Why do I need an Admin Permission

When setting up SSO with Entra ID a user who has appropriate permissions on your Entra ID tenant is required to perform these steps because the Admin Consent on the Entra ID side requires those permissions.

If it is a first time setup then you can get the Global Admin to be the person who registers the Turbo360 account.

If you are switching from Email to Entra then you can add the Global Admin as an Owner in Turbo360 from where they will be able to perform the switch.

What if I want to do the Entra ID actions outside of Turbo360

If you have a seperation of concerns between your teams and you would like to have the Entra Admin perform the setup step just on Entra ID and keep Turbo360 responsibility in a separate team then it is possible to do this.

When performing the action to configure Entra ID which creates the Enterprise Application then all that really happens is that Turbo360 redirects the browser to Entra ID with the right parameters to setup the Enterprise Application in the customers Entra Id tenant.
It is possible for the Entra ID Admin to put the url directly in their browser so that they would then provide the consent. At this point the Entra ID Admin does not need to be a user in Turbo360.
Once they have consented the application then the Turbo360 user can just do actions on the Turbo360 side. The steps for this would be:

Entra ID Admin

1. Take a copy of the below url and modify the token {{Your-Tenant-ID}} to replace it with the guid that is the tenant id for your Entra ID tenant.

https://login.microsoftonline.com/{{Your-Tenant-ID}}/v2.0/adminconsent?client_id=9d3a76fb-d722-4117-8fee-3e95077a8c3f&scope=https://graph.microsoft.com/User.Read https://graph.microsoft.com/User.ReadBasic.All https://graph.microsoft.com/Group.Read.All &redirect_uri=https://portal.azure.com

If you would like to know a little more about the url, the key bit is the client_id matches the guid for the multi-tenant application that Kovai have published in Entra Id which needs to be the same guid as the Enterprise Application created in the customers local Entra ID tenant.

• User.Read
• User.ReadBasic.All
• Group.Read.All

The redirect url will mean that after providing consent the admin will be redirected back to the Azure Portal.

2. The admin will put the url in their browser and they will be taken to Entra ID and asked to provide a consent as shown below.

3. When the admin clicks Accept then the Enterprise Application will be created in the Entra ID tenant and the permissions granted as described earlier in this page.

At this point the Entra ID Admin tasks are complete and they can hand over to the Turbo360 user.

Turbo360 User

The tasks for the Turbo360 User depend on if you are signing up for the first time or changing the authentication from email to SSO. You can follow the steps in either of the 2 pages below but the key differences are that you do not need to be a Global Admin on Entra ID. You just need to be an owner of the Turbo360 account. When you redirect to Entra ID you will not be prompted to provide consent because your Entra ID Admin already did this.

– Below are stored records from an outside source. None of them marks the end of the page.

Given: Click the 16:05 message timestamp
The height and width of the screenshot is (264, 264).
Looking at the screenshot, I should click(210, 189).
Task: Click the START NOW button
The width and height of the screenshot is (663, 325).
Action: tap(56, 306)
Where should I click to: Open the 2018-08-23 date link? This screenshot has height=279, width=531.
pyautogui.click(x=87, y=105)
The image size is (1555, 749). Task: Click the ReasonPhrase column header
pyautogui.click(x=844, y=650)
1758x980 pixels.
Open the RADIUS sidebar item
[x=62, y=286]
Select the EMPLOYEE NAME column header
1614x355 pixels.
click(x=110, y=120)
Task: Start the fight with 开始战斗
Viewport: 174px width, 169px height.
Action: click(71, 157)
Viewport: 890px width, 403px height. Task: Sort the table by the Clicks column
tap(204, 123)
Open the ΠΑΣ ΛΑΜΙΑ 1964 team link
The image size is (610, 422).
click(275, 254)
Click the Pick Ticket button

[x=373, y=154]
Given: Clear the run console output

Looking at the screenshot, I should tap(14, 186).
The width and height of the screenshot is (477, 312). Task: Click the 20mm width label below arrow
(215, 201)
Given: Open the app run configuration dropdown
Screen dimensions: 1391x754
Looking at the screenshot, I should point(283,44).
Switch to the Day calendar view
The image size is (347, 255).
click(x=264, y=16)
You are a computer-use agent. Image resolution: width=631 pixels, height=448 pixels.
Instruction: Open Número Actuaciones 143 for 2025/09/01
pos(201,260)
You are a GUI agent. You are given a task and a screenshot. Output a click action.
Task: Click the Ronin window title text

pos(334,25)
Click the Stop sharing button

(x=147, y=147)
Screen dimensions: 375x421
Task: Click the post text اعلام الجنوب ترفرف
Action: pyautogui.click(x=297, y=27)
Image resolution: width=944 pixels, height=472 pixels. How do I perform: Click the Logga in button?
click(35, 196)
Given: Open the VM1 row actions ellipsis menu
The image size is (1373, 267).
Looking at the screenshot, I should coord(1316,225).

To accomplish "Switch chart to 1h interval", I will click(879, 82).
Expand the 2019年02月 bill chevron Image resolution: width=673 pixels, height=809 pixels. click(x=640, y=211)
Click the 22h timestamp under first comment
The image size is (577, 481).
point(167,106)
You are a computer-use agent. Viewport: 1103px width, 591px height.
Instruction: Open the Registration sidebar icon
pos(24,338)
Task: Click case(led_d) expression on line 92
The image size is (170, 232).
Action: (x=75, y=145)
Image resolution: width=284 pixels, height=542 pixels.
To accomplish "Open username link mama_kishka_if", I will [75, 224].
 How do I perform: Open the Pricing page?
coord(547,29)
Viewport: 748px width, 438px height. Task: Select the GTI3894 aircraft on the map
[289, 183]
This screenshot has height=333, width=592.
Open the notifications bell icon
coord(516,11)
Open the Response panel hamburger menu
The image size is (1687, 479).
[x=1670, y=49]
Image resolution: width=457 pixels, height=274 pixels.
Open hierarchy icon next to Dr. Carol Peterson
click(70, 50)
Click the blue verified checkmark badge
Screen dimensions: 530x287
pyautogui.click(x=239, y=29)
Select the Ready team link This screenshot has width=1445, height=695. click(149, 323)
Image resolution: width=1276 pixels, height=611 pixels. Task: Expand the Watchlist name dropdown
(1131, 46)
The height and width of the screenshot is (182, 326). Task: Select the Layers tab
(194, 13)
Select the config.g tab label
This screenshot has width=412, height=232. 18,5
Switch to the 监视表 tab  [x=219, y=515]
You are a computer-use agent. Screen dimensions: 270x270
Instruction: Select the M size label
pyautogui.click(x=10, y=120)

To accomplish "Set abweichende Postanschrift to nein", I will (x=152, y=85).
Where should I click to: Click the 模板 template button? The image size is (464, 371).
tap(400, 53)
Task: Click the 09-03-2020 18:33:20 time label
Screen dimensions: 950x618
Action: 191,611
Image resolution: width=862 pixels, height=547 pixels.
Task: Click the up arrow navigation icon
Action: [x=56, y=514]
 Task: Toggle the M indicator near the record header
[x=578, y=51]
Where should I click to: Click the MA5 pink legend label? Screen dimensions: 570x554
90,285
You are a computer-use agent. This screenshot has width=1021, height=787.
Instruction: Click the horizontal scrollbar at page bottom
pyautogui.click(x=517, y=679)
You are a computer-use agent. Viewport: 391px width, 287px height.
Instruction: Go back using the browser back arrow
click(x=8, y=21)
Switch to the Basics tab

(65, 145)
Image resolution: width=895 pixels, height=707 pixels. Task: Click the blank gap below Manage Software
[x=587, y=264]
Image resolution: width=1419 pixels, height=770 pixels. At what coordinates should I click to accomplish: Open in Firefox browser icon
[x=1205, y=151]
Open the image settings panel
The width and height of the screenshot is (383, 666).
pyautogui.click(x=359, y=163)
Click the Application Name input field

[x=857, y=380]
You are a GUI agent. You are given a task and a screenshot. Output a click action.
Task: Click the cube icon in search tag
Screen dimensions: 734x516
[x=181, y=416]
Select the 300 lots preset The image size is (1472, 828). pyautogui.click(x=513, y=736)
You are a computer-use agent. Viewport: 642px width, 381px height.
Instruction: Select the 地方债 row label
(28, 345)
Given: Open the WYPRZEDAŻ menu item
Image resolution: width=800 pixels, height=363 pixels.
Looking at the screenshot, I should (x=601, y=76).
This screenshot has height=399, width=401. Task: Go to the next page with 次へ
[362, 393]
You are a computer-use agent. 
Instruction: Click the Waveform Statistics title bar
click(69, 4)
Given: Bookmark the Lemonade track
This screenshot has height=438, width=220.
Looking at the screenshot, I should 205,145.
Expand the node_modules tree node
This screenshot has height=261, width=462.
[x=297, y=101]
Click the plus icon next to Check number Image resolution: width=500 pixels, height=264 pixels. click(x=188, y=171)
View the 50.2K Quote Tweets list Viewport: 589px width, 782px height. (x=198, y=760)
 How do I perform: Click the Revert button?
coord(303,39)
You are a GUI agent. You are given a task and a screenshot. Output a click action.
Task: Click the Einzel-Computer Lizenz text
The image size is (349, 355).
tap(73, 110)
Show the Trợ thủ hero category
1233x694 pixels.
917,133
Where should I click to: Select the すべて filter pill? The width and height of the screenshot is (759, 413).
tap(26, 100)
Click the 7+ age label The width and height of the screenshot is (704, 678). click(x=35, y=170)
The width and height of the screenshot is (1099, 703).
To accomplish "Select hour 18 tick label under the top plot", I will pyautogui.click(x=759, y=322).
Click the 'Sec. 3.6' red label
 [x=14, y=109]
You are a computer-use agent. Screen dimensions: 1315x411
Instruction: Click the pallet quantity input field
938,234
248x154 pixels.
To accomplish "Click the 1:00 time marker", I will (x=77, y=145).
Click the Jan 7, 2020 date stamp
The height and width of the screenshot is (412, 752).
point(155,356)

Follow one of the 2 pages below:

• Sign up with Entra ID Authentication
• Switch from Email to Entra ID

When you complete the process you should be able to login with Entra ID and also add new users and groups and configure their permissions within Turbo360.

Additional Notes for Entra ID Admin

Because Turbo360 authentication will be using SSO with your Entra ID and we are using an Enterprise Application for authentication. There will be a number of features you can take advantage of if you want to leverage then.

Conditional Access Policies

If you are using conditional access policies in your Entra ID tenant you will be able to apply these to Turbo360 in the same way you do for your other applications. Examples you might choose could be things like:

• Enforce MFA
• Enforce safe locations
• Limit risky user access

Below you can see where you would use these:

Entra ID Sign In Logs

When users are authenticating then you will have the normal sign in logs in Entra ID available if you want to use then yourself or integrate them with a SIEM solution.